2024年10月17日
労務・人事ニュース
建設業の給与総額が412,756円に増加、前年比4.5%アップで特別支給額も11.9%上昇
毎月勤労統計調査 令和6年8月分結果速報 第1表 月間現金給与額(厚労省)
令和6年8月の給与に関する最新の調査結果が公開され、産業別の給与額に関する詳細なデータが明らかになりました。このデータによると、事業所規模が5人以上の企業における現金給与総額は296,588円となり、前年と比較して3%の増加が見られました。この増加は、多くの産業で見られたものであり、特に鉱業、採石業などの業種では、給与総額が371,848円となり、前年比で4.2%増加しました。これに対して、製造業における給与総額は338,921円で、前年と比較して2%の増加に留まりました。
産業別に見ると、建設業や鉱業のように給与が大きく伸びている業種もあります。建設業では、給与総額が412,756円となり、前年から4.5%増加しています。特に所定内給与においては、360,973円で、前年と比較して3.6%増加しました。このような給与の増加は、建設業の需要が高まっていることや、労働者の確保が重要な課題となっていることが背景にあると考えられます。

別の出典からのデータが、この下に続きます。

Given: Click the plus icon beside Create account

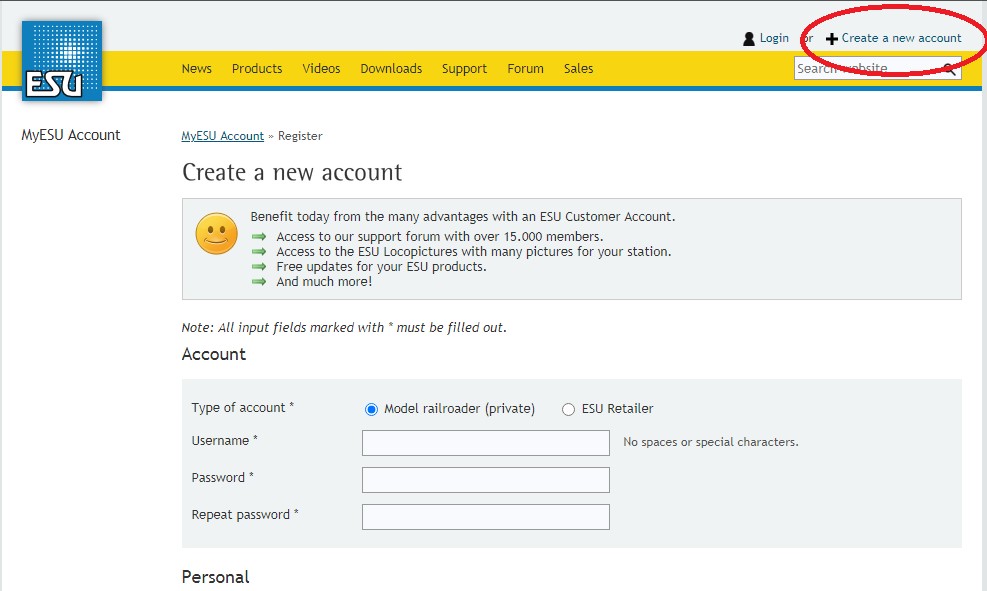Looking at the screenshot, I should point(832,39).
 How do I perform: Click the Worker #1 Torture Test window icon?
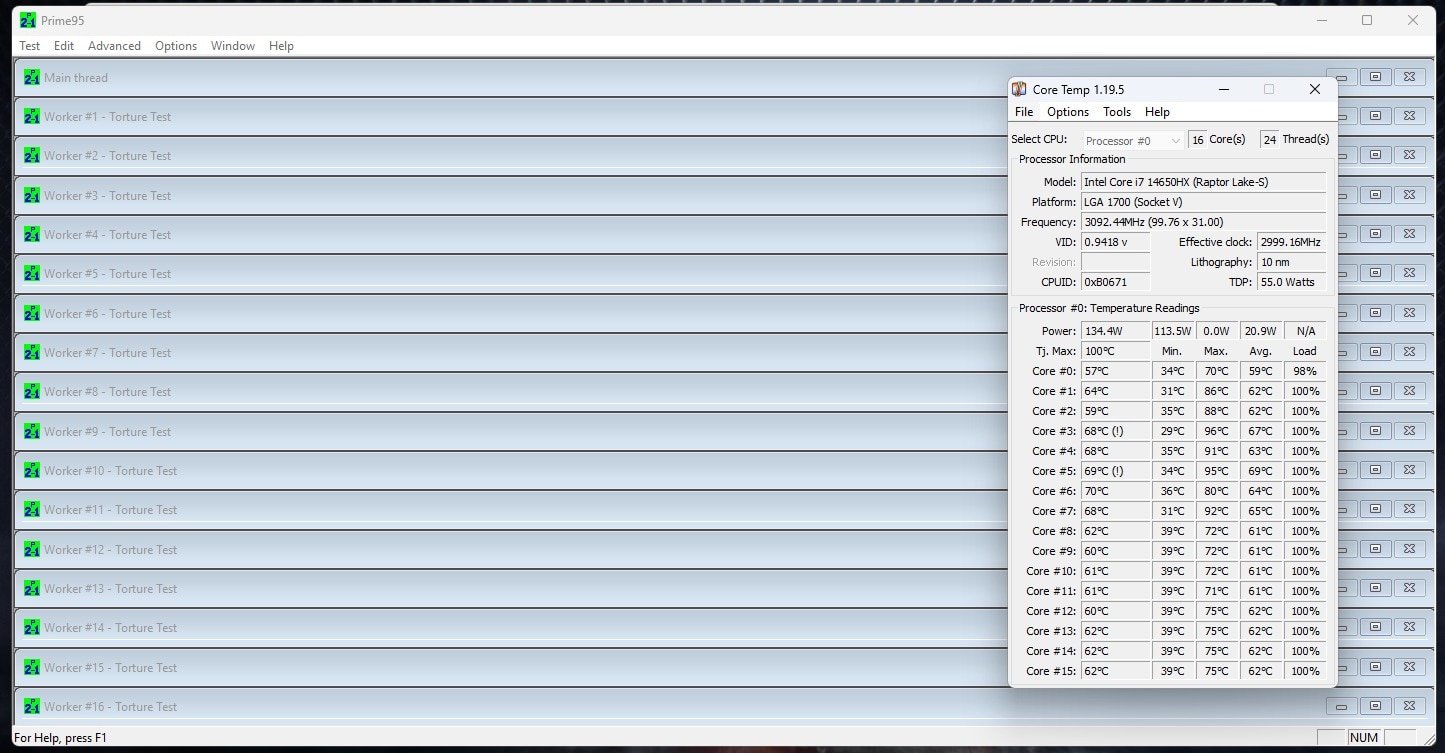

さらに、特別支給額に注目すると、建設業では特別支給額が51,783円となり、前年比で11.9%増加していることが確認されました。一方で、製造業では特別支給額が15,231円となり、前年比で16.1%の減少が見られました。これらのデータから、産業ごとに給与の動向が異なることが明らかです。
鉱業、採石業においても特別支給額が大幅に減少しており、前年比で27.6%減少し、48,647円となりました。これは、業界特有の要因や経済状況の影響が反映されている可能性があります。しかし、全体的な給与総額では前年を上回っており、業界全体としてはプラスの傾向が見られます。
また、所定外給与についても各産業で増加が見られます。鉱業、採石業では所定外給与が25,137円で、前年と比較して12.7%減少しましたが、他の産業では所定外給与が増加しているケースもあります。たとえば、製造業では所定外給与が29,394円で、前年比で4%増加しており、特定の業界では所定外労働の増加が見られます。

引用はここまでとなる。